The prevalence of TB in this and other pre-ART cohorts in southern Africa is so high and the presentation so non-specific that there is a strong argument for investigating all patients for TB regardless of symptoms.16,21 Treatment is needed urgently by those with disease to reduce morbidity, mortality and transmission risk.1,2 Conversely, in those without TB, rapid exclusion of TB is also important so that ART can be started without delay. Failure to achieve this can have adverse consequences for the patient. Inadvertently starting ART in patients with undiagnosed TB can trigger ‘unmasking’ TB immune reconstitution disease 22,23 and even death.24 Conversely, delays in ART initiation while patients are being investigated for possible TB may also result in a high mortality cost.25 Even the new highly promising rapid diagnostics such as Xpert MTB/RIF and Determine TB-LAM have limited sensitivity 6,26 and are therefore an imperfect solution. Any rapid means of ruling in or ruling out TB diagnoses might be very helpful and rapid CRP assessment is now possible at the point-of-care 9.
Serum CRP concentrations are known to correlate strongly with the presence of TB in HIV-infected individuals 27,28 and CRP has been reported as having potential utility for excluding TB in HIV-infected patients with negative sputum smears.10,11 However, in this cohort with a high prevalence of culture-positive TB, CRP could only be used to either rule-in or rule-out diagnoses of TB in a very small proportion of patients screened who had extreme values. Thus, only a small minority of patients would benefit from using this test and cost-benefit analysis is very likely to be unfavourable. A key distinction from previous reports on use of CRP screening in South Africa 10,11 is that in both these reports patients were selected for inclusion on the basis of chronic symptoms (cough >2 weeks was reported by 92% of participants). Our data show that use of a two week cough rule would lead to failure to detect three quarters of cases and that this represents an inappropriate screening tool. We conclude that CRP has very limited diagnostic utility in this clinical setting and that use of rapid and specific microbiological assays should be prioritised.
CRP is known to have prognostic value among patients living with HIV and in those with HIV-associated opportunistic infections.12-14 We found in those with HIV-associated TB a very strong correlation between high CRP concentrations, poor prognostic features and risk of death. CRP synthesis in the liver is immunologically mediated via interleukin-6 (IL-6) production by macrophages.8 Thus, theoretically, high CRP concentrations could arise from an intense immune response, regardless of pathogen load or alternatively might correlate with high mycobacterial load. This question has not previously been addressed.

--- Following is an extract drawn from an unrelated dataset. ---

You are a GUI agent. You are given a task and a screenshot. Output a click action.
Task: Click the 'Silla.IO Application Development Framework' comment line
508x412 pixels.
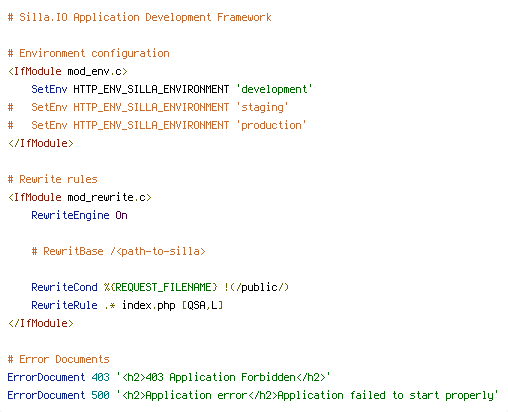pos(140,17)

By assessing the results of multiple mycobacterial tests done on both sputum and urine samples, it was striking that high CRP correlated with much more frequent and rapid detection of Mycobacterium tuberculosis in clinical samples. These parameters, in turn, reflect mycobacterial load. A total of 15 the patients had direct evidence of disseminated TB, with Mycobacterium tuberculosis bacilli being detected in both sputum and urine samples using culture and/or Xpert MTB/RIF. Of these, 12 (80%) had a CRP concentration ≥50 mg/L. In contrast, CRP was not associated with radiological extent of disease, which poorly reflects mycobacterial load in these patients with advanced immunodeficiency.
Thus, we suspect that the prognostic value of CRP reflects, at least in part, mycobacterial load. It is plausible that higher numbers of bacilli activate greater numbers of macrophages and, in turn, increase secretion of IL-6 thereby upregulating CRP synthesis. A further contributing factor may be the increased risk of sepsis in such patients, evidence of which is common in post-mortem studies of hospitalized patients with HIV-associated TB.29 The slightly higher neutrophil counts of patients with high CRP concentrations may reflect this. Additional interventions might be considered for those with high CRP concentrations, including investigation and/or empiric treatment for sepsis and more intensive clinical follow-up.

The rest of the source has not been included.